— SUPPLIED MATERIAL —
-=-=-
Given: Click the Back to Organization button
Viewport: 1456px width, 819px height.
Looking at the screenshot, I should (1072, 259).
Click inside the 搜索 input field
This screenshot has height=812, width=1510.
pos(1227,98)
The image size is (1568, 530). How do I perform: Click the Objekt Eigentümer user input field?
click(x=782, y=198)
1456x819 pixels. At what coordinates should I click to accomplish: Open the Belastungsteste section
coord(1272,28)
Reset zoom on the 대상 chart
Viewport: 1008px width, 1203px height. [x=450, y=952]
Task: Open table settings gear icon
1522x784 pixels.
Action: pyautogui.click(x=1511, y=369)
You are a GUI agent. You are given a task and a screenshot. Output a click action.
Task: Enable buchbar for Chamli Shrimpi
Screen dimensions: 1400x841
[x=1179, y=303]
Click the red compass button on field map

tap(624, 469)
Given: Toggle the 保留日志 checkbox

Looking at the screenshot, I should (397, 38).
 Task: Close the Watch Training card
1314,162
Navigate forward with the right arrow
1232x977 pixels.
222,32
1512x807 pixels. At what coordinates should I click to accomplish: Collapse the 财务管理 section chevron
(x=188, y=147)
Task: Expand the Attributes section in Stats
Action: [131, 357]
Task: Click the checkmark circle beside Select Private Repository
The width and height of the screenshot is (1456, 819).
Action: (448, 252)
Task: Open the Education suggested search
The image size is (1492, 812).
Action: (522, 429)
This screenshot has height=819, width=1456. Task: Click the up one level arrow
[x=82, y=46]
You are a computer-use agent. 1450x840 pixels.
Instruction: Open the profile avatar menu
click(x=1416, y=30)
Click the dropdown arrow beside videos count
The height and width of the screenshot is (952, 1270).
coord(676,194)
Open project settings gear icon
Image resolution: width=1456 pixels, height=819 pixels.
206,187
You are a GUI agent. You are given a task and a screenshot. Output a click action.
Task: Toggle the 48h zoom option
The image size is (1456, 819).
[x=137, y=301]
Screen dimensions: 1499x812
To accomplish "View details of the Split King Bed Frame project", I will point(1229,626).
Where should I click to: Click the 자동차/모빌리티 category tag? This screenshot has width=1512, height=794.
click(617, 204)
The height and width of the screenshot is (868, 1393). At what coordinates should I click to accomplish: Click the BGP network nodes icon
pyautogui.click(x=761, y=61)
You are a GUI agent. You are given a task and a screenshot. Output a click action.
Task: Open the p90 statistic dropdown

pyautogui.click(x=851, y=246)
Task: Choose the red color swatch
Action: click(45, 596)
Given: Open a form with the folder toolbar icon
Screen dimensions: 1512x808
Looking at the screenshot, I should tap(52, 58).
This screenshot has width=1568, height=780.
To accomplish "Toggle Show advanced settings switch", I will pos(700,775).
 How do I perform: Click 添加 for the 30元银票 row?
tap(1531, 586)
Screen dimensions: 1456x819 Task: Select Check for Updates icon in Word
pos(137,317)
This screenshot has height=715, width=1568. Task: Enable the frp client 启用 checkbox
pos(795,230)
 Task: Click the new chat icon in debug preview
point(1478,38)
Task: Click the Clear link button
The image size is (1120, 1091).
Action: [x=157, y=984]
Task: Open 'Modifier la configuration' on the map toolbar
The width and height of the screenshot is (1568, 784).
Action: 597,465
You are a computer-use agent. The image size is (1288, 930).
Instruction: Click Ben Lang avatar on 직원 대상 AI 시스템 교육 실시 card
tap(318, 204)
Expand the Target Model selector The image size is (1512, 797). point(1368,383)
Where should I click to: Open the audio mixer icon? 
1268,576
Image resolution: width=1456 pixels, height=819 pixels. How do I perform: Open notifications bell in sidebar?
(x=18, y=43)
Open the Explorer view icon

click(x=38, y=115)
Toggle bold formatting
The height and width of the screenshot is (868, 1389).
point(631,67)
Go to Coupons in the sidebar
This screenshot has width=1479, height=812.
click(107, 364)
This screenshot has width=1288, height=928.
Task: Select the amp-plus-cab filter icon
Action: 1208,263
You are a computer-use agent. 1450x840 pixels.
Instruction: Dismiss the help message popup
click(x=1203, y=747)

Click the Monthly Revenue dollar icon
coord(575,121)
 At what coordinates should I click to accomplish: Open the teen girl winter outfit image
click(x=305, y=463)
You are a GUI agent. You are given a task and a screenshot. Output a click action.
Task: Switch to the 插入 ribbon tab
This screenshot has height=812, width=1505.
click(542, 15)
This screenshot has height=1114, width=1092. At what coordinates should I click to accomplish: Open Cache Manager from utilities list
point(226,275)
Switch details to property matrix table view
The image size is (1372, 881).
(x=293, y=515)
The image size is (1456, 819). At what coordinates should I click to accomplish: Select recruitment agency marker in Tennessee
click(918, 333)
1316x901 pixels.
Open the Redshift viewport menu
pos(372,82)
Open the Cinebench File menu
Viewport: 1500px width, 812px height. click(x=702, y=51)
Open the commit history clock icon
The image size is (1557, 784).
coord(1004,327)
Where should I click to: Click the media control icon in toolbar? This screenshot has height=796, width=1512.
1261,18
-=-=-
— EXERCISE BRIEF —
Proceeding from the line containing "This screenshot has height=819, width=1456." through the line containing "Screen dimensions: 1499x812", transcribe the lines above exactly, both end lines included.

— RESPONSE AREA —
This screenshot has height=819, width=1456. Task: Click the up one level arrow
[x=82, y=46]
You are a computer-use agent. 1450x840 pixels.
Instruction: Open the profile avatar menu
click(x=1416, y=30)
Click the dropdown arrow beside videos count
The height and width of the screenshot is (952, 1270).
coord(676,194)
Open project settings gear icon
Image resolution: width=1456 pixels, height=819 pixels.
206,187
You are a GUI agent. You are given a task and a screenshot. Output a click action.
Task: Toggle the 48h zoom option
The image size is (1456, 819).
[x=137, y=301]
Screen dimensions: 1499x812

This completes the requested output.